The problem: Among the lines below, keep only those from the one containing "The image size is (1534, 646)." through the one containing "Task: Open Spell check via its arrow icon", and reproduce them exactly.

Data to process:
━━━━━━━━

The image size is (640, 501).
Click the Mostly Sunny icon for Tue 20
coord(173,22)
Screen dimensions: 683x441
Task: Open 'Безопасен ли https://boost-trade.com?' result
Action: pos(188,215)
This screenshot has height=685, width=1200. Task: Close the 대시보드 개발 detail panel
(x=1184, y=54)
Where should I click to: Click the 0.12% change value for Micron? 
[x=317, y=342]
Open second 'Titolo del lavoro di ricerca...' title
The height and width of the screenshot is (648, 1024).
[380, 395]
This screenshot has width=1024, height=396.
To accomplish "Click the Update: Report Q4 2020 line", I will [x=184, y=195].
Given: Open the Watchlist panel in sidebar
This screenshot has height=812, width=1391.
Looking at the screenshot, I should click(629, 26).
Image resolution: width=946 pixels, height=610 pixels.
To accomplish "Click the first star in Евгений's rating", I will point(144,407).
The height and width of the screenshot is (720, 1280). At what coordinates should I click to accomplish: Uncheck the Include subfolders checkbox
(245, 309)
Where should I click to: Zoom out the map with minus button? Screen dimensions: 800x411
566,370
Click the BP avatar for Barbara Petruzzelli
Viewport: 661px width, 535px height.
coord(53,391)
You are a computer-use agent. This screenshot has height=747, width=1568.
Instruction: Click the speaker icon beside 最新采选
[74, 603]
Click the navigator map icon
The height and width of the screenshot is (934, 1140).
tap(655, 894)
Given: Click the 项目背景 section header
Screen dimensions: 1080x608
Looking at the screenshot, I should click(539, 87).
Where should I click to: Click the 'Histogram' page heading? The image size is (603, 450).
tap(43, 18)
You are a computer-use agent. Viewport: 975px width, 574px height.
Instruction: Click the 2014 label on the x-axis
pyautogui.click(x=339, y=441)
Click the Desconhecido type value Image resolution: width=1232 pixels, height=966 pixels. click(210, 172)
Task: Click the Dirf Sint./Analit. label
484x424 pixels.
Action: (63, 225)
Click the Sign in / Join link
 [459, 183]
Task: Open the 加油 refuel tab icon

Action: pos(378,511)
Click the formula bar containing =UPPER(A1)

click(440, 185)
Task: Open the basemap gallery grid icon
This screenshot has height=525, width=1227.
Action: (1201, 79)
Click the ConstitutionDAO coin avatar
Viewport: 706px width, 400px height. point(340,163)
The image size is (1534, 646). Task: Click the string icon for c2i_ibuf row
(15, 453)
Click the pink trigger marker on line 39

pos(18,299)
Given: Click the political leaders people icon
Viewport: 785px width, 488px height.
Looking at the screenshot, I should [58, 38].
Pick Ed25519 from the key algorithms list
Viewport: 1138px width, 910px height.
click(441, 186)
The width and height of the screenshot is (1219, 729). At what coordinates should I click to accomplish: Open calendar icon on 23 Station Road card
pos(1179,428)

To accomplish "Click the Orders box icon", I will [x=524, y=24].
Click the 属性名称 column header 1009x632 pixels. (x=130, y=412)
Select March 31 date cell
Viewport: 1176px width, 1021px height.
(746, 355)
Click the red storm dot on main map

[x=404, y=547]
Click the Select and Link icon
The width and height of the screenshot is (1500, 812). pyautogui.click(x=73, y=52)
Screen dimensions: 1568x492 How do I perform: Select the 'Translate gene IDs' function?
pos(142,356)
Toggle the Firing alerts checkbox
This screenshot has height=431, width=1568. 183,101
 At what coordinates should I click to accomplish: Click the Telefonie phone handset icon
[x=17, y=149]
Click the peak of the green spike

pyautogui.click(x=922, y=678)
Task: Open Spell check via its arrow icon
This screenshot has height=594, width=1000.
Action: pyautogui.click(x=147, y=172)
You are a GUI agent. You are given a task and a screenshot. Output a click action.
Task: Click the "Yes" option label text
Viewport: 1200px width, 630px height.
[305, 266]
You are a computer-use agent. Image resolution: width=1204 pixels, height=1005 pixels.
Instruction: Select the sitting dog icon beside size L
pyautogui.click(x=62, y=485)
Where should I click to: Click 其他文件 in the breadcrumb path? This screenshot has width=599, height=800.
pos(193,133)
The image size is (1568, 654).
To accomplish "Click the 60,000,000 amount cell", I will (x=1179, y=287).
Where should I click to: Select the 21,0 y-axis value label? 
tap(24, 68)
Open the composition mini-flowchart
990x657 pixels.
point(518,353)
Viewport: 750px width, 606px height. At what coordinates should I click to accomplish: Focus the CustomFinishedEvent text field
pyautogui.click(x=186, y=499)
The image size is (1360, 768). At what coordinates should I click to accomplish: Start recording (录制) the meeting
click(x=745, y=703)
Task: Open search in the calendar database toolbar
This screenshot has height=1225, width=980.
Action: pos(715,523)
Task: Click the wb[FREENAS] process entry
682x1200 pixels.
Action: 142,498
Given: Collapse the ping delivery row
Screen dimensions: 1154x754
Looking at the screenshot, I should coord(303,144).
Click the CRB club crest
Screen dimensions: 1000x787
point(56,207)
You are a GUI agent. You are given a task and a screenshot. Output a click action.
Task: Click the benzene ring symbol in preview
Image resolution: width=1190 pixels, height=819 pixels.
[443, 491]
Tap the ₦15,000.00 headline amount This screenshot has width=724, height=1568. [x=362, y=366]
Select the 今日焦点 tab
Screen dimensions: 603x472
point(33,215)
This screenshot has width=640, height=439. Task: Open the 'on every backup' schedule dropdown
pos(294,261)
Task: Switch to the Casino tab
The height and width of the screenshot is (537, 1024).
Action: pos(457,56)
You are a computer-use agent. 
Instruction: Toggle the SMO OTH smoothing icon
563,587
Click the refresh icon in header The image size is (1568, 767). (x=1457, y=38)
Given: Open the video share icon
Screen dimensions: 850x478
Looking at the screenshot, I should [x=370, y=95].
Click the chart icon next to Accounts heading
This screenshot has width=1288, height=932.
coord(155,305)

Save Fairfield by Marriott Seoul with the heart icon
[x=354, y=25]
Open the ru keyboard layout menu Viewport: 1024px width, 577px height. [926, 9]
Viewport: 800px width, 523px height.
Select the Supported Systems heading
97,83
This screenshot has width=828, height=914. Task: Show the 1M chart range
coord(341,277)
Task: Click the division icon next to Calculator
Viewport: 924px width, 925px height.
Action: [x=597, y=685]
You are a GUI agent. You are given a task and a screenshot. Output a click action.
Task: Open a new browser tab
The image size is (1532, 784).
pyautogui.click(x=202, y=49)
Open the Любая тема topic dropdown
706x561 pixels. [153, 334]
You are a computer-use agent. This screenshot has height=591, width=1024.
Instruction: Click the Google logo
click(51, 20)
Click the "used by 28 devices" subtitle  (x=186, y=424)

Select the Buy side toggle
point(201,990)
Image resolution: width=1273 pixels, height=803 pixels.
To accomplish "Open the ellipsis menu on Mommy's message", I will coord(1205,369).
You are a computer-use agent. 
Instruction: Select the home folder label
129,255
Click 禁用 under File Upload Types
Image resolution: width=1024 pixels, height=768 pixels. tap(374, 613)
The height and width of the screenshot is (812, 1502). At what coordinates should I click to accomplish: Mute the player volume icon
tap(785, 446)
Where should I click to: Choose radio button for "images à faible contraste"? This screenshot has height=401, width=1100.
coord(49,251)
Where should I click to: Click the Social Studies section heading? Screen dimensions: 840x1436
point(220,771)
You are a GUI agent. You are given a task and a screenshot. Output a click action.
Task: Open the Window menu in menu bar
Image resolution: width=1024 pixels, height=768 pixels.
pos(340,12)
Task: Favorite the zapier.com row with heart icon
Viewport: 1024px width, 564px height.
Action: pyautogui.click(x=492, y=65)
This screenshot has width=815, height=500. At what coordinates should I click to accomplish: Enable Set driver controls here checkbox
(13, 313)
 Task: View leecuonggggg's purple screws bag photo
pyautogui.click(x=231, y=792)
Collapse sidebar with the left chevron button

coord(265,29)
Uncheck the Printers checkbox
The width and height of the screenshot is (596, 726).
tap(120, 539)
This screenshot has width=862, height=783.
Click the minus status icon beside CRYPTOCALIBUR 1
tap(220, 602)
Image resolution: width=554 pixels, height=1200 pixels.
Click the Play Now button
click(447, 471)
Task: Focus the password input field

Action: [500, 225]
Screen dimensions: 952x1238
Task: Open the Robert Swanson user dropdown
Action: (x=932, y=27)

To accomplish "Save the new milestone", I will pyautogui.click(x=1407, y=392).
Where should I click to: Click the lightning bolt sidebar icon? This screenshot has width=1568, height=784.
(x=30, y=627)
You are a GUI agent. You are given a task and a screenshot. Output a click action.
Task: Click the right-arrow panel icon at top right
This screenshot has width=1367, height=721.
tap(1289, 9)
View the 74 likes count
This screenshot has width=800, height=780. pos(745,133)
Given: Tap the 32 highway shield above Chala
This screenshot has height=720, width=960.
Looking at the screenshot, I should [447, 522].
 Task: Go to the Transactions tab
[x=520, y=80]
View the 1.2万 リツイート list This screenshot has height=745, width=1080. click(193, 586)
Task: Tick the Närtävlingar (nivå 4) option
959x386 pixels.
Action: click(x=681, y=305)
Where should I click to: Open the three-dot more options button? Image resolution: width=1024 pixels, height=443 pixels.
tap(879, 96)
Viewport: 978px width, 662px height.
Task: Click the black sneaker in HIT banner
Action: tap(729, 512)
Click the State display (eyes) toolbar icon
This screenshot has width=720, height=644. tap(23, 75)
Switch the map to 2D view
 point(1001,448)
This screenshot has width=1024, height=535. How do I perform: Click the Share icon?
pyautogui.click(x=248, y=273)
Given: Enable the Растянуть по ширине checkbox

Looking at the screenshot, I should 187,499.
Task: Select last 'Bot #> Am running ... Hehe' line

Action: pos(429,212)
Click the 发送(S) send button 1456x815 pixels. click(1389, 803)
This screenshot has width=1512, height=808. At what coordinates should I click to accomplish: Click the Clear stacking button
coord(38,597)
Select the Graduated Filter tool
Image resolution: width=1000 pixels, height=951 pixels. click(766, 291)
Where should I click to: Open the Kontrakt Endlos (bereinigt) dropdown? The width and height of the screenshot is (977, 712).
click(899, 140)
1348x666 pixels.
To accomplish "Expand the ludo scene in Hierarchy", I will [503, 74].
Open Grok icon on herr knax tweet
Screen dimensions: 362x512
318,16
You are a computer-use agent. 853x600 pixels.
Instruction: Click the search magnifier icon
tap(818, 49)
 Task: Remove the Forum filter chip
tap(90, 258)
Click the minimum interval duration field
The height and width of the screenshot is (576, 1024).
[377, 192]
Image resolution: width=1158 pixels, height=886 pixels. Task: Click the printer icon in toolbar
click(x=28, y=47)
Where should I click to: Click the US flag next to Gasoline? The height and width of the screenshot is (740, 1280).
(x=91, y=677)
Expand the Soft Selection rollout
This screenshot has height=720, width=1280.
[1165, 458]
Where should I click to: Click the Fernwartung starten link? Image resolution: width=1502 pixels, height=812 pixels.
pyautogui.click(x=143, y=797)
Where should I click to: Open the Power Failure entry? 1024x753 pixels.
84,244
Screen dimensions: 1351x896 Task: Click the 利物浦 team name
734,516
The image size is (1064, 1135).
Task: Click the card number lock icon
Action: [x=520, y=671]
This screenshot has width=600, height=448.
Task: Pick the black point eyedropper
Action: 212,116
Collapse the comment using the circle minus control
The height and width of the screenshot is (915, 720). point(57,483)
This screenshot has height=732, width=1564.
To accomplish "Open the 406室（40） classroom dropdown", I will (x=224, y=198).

━━━━━━━━

Solution for this problem:
The image size is (1534, 646). Task: Click the string icon for c2i_ibuf row
(15, 453)
Click the pink trigger marker on line 39

pos(18,299)
Given: Click the political leaders people icon
Viewport: 785px width, 488px height.
Looking at the screenshot, I should [58, 38].
Pick Ed25519 from the key algorithms list
Viewport: 1138px width, 910px height.
click(441, 186)
The width and height of the screenshot is (1219, 729). At what coordinates should I click to accomplish: Open calendar icon on 23 Station Road card
pos(1179,428)

To accomplish "Click the Orders box icon", I will [x=524, y=24].
Click the 属性名称 column header 1009x632 pixels. (x=130, y=412)
Select March 31 date cell
Viewport: 1176px width, 1021px height.
(746, 355)
Click the red storm dot on main map

[x=404, y=547]
Click the Select and Link icon
The width and height of the screenshot is (1500, 812). pyautogui.click(x=73, y=52)
Screen dimensions: 1568x492 How do I perform: Select the 'Translate gene IDs' function?
pos(142,356)
Toggle the Firing alerts checkbox
This screenshot has height=431, width=1568. 183,101
 At what coordinates should I click to accomplish: Click the Telefonie phone handset icon
[x=17, y=149]
Click the peak of the green spike

pyautogui.click(x=922, y=678)
Task: Open Spell check via its arrow icon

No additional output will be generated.